-- WHAT THIS TASK INVOLVES --
If a line holds the word "will", copy it from the entries.

-- DATA --
::::::

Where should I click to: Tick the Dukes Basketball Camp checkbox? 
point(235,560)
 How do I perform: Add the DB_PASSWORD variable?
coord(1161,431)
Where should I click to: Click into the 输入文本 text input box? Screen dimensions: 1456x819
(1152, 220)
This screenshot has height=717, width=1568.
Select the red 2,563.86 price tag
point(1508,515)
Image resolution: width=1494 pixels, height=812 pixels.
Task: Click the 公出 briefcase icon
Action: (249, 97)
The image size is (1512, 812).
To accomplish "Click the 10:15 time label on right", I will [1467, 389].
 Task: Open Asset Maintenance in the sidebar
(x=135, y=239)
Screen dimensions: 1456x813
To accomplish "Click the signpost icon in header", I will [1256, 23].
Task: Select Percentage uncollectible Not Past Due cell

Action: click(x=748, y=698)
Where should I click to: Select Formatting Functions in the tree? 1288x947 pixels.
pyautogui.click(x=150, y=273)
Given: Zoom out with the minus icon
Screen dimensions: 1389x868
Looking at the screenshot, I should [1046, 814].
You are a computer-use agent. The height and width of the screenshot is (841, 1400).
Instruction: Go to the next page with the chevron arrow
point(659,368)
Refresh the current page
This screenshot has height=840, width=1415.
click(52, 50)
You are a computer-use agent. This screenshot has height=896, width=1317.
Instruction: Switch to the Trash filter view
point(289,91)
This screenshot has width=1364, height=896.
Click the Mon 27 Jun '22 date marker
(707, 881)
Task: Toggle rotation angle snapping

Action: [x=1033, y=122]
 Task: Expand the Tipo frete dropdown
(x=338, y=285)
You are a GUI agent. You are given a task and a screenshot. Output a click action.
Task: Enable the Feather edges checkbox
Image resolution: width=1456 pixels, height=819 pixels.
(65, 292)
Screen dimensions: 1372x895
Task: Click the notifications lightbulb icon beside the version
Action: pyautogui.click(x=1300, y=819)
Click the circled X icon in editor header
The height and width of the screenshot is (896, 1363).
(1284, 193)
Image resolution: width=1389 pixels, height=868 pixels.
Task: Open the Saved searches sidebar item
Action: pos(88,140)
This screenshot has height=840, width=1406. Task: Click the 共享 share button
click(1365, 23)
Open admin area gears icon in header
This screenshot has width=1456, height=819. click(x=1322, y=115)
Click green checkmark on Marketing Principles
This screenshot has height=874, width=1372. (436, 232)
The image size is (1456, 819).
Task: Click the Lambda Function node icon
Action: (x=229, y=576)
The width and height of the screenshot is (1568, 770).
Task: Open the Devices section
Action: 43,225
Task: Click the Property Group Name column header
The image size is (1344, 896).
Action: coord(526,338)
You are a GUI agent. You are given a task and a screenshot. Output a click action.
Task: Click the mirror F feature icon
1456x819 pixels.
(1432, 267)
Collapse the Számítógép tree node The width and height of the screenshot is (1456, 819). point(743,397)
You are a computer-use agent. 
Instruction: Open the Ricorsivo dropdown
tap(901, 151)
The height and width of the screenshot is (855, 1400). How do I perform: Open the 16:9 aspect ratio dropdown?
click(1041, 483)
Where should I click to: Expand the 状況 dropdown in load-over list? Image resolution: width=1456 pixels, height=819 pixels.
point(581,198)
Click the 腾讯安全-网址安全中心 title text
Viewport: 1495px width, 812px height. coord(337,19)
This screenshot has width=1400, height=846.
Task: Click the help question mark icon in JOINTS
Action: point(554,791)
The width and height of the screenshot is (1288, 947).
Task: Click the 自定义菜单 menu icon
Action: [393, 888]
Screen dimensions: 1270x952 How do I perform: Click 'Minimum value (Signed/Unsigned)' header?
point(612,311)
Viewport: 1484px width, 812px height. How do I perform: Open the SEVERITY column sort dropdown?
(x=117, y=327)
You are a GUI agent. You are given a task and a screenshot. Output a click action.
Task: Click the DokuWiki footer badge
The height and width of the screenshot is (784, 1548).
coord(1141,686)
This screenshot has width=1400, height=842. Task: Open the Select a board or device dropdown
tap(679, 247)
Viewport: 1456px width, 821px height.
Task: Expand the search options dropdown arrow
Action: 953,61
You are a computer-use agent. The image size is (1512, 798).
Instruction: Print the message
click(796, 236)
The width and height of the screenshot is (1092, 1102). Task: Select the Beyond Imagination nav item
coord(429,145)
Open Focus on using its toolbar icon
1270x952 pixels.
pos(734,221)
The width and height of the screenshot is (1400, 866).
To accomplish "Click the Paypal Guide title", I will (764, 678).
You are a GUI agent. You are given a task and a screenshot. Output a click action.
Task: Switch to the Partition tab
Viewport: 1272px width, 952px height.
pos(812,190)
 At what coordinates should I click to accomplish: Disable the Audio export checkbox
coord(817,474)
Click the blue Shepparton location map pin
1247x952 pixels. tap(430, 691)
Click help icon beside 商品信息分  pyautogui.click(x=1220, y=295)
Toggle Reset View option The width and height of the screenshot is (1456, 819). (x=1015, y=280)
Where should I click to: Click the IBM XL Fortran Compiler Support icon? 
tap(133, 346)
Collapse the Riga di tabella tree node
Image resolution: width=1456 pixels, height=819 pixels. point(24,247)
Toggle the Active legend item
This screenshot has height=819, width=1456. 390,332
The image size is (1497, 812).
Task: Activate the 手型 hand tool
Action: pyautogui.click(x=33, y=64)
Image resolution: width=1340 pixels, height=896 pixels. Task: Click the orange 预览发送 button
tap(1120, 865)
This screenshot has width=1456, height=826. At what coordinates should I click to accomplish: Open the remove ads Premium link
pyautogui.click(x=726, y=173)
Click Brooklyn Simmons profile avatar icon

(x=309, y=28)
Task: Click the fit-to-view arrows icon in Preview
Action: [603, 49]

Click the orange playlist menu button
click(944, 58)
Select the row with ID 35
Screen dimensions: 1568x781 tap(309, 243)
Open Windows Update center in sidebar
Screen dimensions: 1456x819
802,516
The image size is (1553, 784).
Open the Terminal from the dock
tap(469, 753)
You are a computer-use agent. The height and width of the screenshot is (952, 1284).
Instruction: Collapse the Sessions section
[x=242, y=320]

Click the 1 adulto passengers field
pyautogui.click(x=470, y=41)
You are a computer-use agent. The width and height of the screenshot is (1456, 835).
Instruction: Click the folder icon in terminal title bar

::::::

-- RESPONSE --
To accomplish "Click the 10:15 time label on right", I will [1467, 389].
To accomplish "Click the signpost icon in header", I will [1256, 23].
To accomplish "Click the Paypal Guide title", I will (764, 678).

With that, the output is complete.